Era un illustre sconfitto ma di talento, Leo Beenhakker, celebre tecnico olandese, scomparso lo scorso 10 aprile all’età di ottantadue anni. Sconfitto sì, perché quella notte di tregenda qualunque tifoso madridista se la ricorderà per sempre, con il Milan di Sacchi impegnato a offrire un saggio della propria classe al cospetto di un Real letteralmente annichilito. Era il 19 aprile 1989, dalle tribune, a inizio partita, erano piovute le note dell’inno del Liverpool per rendere omaggio alle novantaquattro vittime della tragedia di Sheffield e si disputava la semifinale di ritorno della Coppa Campioni. All’andata, al Bernabéu, era finita 1 a 1, grazie al gol Hugo Sánchez e a un capolavoro balistico di Van Basten, capace di sbagliare gol molto più facili e poi di infilare la porta di Buyo con un colpo di testa acrobatico da far stropicciare gli occhi a chiunque. Si temeva, dunque, un ritorno assai più combattuto; invece, bastarono meno di minuti per rendersi conto che la gara sarebbe stata a senso unico. Aprì le danze Ancelotti, attuale tecnico delle merengues, e le chiuse Donadoni; in mezzo, tre gol degli olandesi (nell’ordine: Rijkaard, Gullit e Van Basten) per rendere il trionfo milanista leggendario e la disfatta del Madrid epocale.

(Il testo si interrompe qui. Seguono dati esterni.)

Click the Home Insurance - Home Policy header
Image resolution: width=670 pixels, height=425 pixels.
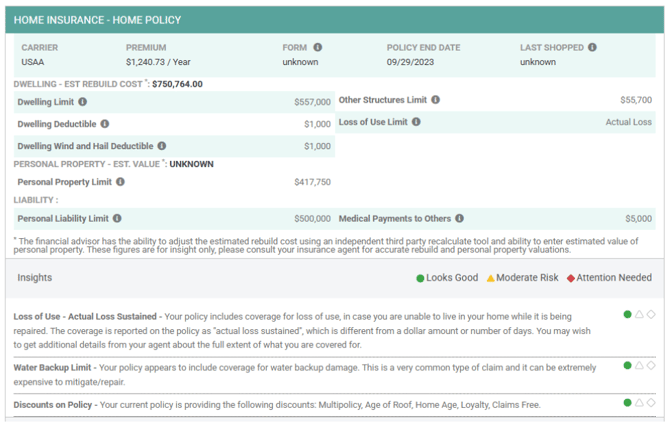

Non bastarono tre scudetti consecutivi all’olandese battuto per far dimenticare quella notte, così come non bastarono al presidente Mendoza (artefice di uno squadrone innervato dalla cosiddetta “Quinta del Buitre”, la corte dell’avvoltoio, nella quale, fra i prodotti del vivaio, nati e cresciuti nella capitale spagnola, giganteggiava Emilio Butrageño) per scrollarsi di dosso quell’onta. Troppo grave, troppo pesante, troppo inaccettabile per un club da sempre abituato a dare le carte. E così, Beenhakker, pur ricordato con tutti gli onori dal Madrid, resterà sempre un incompiuto. Peccato, perché al netto di quella disfatta, parliamo comunque di un grande allenatore e di un ottimo talent scout: basti pensare che fu lui, nei primi anni Duemila, nelle vesti di direttore tecnico dei lancieri, a far arrivare all’Ajax Zlatan Ibrahimović.
Autentico giramondo, ha allenato dappertutto; lo stile, tuttavia, era inconfondibile: tipicamente olandese, figlio della stessa nidiata di Michels e dell’Arancia meccanica di Cruijff, sempre all’attacco e votato allo spettacolo, la bellezza prima di tutto, persino prima del risultato, una colpa intollerabile dalle parti della Casa Blanca, dove bisogna sì giocare bene ma anche vincere, altrimenti si è comunque fuori. Beenhakker pagò il suo credo con l’addio allo squadrone che pure aveva condotto a ottenere grandi risultati e dovette ricostruirsi una reputazione prima nell’amato Ajax e poi alla guida della Nazionale olandese, con cui, a Italia ’90, sarà eliminato agli Ottavi dalla Germania. Nel ’91 fu richiamato a Madrid: niente di eccezionale stavolta, ma va dato atto a Mendoza di averne riconosciuto il valore al netto della ferita ancora sanguinante. Da quel momento in poi, come detto, è stato ovunque e ovunque ne hanno apprezzato umanità e competenza.
Ora riposa. Ha perso l’ultima battaglia e se n’è andato, uscendo però a testa alta dal campo della vita. Ecco, se c’è un aspetto encomiabile di questo Garibaldi del pallone, è che ha vinto e perso senza mai tirarsi indietro, forgiando generazioni di calciatori e non lasciandosi mai contagiare, né tanto meno travolgere, dalle mode e dagli umori popolari. Non è stato scostante ma ha sempre mantenuto un certo garbo.
Addio Leo, probabilmente avresti meritato di più.